Now we see that P(a=1|g=1) = 1, which tells us that these two variables are perfectly correlated. How do we infer causality?

So if some event, which we will call A, happens a high amount of the time (>70%) then A will be highly correlated with other events. So, how do we distinguish whether A is causing other events or just an independent variable that always seems to be present?

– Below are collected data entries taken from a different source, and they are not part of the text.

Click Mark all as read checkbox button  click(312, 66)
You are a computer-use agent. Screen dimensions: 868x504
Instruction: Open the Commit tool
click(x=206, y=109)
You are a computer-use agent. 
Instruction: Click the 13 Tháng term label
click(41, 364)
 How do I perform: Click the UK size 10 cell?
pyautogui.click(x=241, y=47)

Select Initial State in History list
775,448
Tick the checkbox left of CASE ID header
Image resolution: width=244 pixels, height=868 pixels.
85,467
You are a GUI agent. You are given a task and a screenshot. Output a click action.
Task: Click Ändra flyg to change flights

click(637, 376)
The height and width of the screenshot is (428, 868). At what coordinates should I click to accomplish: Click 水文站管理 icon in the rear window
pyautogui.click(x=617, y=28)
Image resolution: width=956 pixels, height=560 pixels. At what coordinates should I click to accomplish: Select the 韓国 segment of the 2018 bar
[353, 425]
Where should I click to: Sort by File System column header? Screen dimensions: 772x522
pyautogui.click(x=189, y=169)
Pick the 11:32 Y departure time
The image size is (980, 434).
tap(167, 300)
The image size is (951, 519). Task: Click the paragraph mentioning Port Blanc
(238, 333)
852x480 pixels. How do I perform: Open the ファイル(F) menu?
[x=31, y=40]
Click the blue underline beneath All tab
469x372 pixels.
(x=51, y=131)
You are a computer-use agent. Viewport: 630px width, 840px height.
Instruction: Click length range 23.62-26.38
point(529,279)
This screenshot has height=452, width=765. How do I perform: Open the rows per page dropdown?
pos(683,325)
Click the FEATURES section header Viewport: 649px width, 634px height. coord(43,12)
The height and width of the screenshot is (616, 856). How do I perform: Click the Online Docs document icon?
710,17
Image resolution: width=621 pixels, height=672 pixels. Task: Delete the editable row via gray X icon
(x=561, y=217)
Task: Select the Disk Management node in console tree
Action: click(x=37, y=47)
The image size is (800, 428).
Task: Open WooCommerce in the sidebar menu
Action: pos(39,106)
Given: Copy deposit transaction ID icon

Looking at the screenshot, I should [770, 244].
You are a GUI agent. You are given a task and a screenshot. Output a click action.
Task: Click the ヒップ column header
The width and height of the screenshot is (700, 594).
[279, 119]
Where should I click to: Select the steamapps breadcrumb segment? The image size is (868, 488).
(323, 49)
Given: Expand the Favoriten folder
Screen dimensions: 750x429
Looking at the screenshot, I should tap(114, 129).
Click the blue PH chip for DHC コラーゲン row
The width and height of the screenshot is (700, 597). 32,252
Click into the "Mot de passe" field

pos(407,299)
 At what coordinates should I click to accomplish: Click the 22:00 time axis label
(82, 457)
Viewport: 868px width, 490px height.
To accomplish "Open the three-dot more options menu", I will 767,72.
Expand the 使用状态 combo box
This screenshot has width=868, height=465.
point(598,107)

Well, if other events occur just once without A then A cannot be the cause. But then you need to consider noise and the chance that you are not observing the true state of the events... So that doesnt really help us, unless we can integrate a probabalistic model of the expected amount of noise. 

Now consider this for non binary variables. This will require distrubutions of probability to 

In [None]:
good = np.random.randn(n)
bad = np.random.randn(n)
attention = np.greater(0.5,good+bad) #should this be binary? 

Questions
* How should these probabilities be represented in a network? How can a neural network capture explaining away?
* How should a neural network represent marginal, joint and conditional probabilities? Or should it calculate them?
* 

Generating a model of priors from observed data with a neural net. How? Local vs distributed represetation? Learning... Embedding high dim vectors???





Questions and notes
* So in calculating the marginal porbabilities we have assumed that variables cannot be in a superposition of states.
* What if we dont have the ability to recognise, for certain, when and which events are occuring.
* How should a new piece of information effect the system?